Copilot employs GPT-3.5. Compared to GPT-4, it is noticeably less effective. Copilot X offers improvements, yet it’s tied to VisualStudio and VSCode. However, IntelliJ IDE is way more pleasant for Java than VSCode. So I just used ChatGPT. In the long run, IDE integration will certainly improve. Yet, for now, GPT-4 offered the optimal solution for Twister.
The Twister library is a small project right now. I want to add:
- Avro default support
- Avro logical type support
- Protobuf WKT support
- Avro Record ➡️ Map wrapper
- Protobuf Message ➡️ Map wrapper
- .proto ➡️ Protobuf Descriptor converter
- JDBC row ➡️ Map wrapper
I’ll continue having GPT write the code in this library. The experiment continues!
Though this post is about building with GPT-4, I want to re-iterate that Twister is a real project that I actually want people to use. It’s a pretty cool library. If you’re a Java developer dealing with Protobuf or Avro, check it out! Contributions are welcome, too (whether from GPT-4 or humans).
Here’s the prompt I used to generate this blog post:
The blog post should focus on my experience using GPT-4 to write an entire library.
The post should also talk about GPT-4 tricks I learned while building this project:
- Start small (don’t ask GPT-4 to write all features in a class at once)
- Ask GPT for a basic class, then ask it to write a test for the class. If the tests fail, tell GPT, and have it fix the tests. Then go back to the basic class and ask GPT-4 to add the next feature. Rinse and repeat.
- Always re-paste the code you want GPT-4 to update. It has bad long-term memory. I frequently use a 2 part template: “Given this code: … Can you update it to …”
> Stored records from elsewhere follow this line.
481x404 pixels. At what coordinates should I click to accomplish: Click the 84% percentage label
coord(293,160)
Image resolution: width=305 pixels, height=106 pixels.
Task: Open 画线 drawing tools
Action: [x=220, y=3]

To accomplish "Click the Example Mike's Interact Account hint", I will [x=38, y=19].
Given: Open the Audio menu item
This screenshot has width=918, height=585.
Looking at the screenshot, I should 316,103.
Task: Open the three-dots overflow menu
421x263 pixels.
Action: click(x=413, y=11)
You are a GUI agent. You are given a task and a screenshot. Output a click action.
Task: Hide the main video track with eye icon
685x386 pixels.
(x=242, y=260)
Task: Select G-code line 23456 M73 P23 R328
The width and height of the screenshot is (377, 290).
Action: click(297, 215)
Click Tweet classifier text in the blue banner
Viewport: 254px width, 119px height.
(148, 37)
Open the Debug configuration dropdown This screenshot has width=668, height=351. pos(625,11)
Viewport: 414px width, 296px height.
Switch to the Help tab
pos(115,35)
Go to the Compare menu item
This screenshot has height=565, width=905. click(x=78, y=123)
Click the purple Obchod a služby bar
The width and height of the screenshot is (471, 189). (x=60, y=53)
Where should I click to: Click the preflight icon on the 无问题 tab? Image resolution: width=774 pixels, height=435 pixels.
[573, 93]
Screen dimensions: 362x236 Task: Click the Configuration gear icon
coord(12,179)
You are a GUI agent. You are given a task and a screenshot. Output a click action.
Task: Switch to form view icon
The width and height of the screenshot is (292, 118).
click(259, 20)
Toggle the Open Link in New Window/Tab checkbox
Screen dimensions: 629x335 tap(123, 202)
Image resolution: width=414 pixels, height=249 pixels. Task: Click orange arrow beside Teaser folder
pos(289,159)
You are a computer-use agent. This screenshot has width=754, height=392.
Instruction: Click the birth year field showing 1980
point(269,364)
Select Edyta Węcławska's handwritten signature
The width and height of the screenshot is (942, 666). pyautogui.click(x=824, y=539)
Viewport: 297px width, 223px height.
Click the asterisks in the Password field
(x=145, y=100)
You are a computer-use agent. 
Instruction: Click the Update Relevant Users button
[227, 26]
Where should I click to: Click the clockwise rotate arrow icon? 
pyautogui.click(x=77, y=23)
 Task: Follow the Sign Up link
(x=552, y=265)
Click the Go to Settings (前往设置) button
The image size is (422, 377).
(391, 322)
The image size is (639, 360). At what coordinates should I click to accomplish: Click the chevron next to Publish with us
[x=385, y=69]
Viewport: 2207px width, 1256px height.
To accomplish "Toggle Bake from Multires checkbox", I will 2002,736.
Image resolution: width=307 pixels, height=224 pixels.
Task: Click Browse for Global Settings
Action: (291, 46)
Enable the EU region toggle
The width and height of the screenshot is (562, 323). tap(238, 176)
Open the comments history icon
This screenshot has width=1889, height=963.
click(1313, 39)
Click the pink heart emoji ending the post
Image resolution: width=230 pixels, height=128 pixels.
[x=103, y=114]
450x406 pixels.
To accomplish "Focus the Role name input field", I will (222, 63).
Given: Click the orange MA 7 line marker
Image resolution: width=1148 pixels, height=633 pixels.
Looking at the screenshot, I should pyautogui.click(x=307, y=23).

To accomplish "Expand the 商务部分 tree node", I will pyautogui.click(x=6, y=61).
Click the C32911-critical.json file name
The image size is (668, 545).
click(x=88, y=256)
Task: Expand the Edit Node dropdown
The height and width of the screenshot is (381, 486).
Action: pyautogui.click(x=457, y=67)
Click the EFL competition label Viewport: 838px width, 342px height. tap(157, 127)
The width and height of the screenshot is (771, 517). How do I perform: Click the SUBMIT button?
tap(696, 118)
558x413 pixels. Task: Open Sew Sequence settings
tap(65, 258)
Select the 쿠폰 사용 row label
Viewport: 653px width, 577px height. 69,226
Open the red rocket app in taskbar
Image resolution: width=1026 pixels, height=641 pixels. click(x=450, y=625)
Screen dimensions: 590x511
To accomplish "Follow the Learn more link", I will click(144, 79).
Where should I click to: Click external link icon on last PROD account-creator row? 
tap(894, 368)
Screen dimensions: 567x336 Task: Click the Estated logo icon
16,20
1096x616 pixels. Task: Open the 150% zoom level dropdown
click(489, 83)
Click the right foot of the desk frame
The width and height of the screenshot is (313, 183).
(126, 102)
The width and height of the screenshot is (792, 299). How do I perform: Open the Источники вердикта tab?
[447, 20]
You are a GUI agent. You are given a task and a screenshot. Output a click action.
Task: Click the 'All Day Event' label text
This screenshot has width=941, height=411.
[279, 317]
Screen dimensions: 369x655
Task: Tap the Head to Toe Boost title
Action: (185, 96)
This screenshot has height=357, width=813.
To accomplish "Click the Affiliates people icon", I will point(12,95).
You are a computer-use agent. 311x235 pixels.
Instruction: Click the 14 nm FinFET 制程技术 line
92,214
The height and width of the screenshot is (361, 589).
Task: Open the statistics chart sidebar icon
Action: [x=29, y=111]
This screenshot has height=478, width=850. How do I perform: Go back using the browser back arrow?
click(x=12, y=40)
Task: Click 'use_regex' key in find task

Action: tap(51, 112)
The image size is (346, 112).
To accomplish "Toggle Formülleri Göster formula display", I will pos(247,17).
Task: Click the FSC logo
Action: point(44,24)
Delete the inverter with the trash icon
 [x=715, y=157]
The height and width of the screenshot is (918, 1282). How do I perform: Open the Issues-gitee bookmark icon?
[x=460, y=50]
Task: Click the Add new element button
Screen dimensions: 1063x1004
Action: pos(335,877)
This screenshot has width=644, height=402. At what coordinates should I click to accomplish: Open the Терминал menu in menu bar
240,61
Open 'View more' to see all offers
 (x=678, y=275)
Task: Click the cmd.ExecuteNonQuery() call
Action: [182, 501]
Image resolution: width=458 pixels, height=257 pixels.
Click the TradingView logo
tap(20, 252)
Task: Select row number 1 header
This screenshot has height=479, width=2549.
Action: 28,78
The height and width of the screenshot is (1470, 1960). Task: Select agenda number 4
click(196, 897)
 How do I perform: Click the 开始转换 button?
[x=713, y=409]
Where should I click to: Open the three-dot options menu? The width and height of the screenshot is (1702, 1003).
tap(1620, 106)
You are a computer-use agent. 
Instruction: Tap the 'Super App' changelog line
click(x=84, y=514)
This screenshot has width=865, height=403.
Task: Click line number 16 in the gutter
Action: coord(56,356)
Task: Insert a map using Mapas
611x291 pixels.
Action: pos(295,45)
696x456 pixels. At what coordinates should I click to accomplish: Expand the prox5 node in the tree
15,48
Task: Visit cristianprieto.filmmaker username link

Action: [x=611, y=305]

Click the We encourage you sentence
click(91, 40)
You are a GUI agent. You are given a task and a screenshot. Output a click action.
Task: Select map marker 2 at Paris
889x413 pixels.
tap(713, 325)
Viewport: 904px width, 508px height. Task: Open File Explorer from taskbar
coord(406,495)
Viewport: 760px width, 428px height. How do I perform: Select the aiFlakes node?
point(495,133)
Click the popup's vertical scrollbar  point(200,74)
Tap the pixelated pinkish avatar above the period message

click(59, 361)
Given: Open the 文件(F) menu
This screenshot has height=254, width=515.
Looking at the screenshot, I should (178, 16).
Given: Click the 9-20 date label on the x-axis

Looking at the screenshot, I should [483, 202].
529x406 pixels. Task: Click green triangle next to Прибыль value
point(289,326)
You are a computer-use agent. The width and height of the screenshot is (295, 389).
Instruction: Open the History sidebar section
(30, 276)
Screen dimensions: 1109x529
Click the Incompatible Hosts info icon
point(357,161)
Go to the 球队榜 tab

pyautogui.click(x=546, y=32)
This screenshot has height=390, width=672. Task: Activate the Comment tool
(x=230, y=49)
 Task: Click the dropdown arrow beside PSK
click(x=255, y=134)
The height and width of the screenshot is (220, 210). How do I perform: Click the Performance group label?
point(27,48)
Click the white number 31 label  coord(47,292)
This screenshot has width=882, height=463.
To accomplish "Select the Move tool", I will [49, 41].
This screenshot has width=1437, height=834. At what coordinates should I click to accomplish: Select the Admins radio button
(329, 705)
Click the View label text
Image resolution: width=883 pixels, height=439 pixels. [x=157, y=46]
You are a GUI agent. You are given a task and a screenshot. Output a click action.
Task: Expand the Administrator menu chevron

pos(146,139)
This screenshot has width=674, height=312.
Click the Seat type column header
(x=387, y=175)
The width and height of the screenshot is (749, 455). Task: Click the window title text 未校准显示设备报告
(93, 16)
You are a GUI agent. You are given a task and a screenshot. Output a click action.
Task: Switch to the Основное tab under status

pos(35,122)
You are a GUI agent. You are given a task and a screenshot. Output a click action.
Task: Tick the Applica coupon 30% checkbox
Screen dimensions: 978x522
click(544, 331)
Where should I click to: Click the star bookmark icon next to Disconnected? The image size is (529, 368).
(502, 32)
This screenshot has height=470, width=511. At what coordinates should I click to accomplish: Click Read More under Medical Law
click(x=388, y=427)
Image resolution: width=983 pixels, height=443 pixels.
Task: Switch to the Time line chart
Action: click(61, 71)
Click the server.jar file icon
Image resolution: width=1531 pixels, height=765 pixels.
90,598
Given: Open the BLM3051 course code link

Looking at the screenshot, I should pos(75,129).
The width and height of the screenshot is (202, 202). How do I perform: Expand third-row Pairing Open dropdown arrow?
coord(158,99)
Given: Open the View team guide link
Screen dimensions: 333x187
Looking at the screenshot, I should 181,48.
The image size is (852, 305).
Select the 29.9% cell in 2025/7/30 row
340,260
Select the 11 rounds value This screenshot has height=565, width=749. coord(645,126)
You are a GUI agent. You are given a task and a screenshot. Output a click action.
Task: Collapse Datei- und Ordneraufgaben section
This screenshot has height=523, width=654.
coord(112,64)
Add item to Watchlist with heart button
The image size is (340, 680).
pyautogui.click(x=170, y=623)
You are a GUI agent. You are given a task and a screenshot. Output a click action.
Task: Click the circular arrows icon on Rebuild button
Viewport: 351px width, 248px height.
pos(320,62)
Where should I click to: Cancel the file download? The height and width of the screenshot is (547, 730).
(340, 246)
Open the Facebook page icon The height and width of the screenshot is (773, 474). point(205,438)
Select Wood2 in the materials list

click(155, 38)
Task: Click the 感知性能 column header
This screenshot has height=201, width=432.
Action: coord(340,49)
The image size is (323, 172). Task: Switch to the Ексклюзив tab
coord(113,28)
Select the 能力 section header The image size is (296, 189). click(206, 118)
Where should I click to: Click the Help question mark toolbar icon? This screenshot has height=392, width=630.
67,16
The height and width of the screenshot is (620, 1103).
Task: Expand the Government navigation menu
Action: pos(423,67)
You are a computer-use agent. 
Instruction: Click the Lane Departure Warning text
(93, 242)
- Tell it to just show changes, not the complete code. GPT-4 is slow, so telling it to skip unchanged code helps get you answers faster.
- Don’t be afraid to iterate. Many people get a response from GPT-4, and if it’s wrong, they declare that it sucks. Instead, keep asking it to fix things.
- GPT-4 is really good for grunt work (tests, docs, commit messages)
- GPT-4 is also really good for more “pure” projects like Twister, where it doesn’t have to understand a lot of business logic.
- Keep a GPT-4 and a GPT-3.5 window open, so you can bounce to the GPT-3.5 window for more simple work. This will save you on your GPT-4 quota (currently 25 prompts per-3h window).
The blog post style should be:
- No sentence should be more than 12 words.
- Include links to external sites where appropriate.
- Written in first-person.
- The post should include a bullet-point list of the tips near the introduction.
- The post should be written in markdown.
- The post should include a catchy title that will get attention on Hacker news.
- The post should include a section for each bullet point in the intro.
- The intro should say that the the code, docs, git commit messages, tests, README.md, and even this blog post were all written with GPT-4.
I pasted in an rough outline with some notes before this prompt.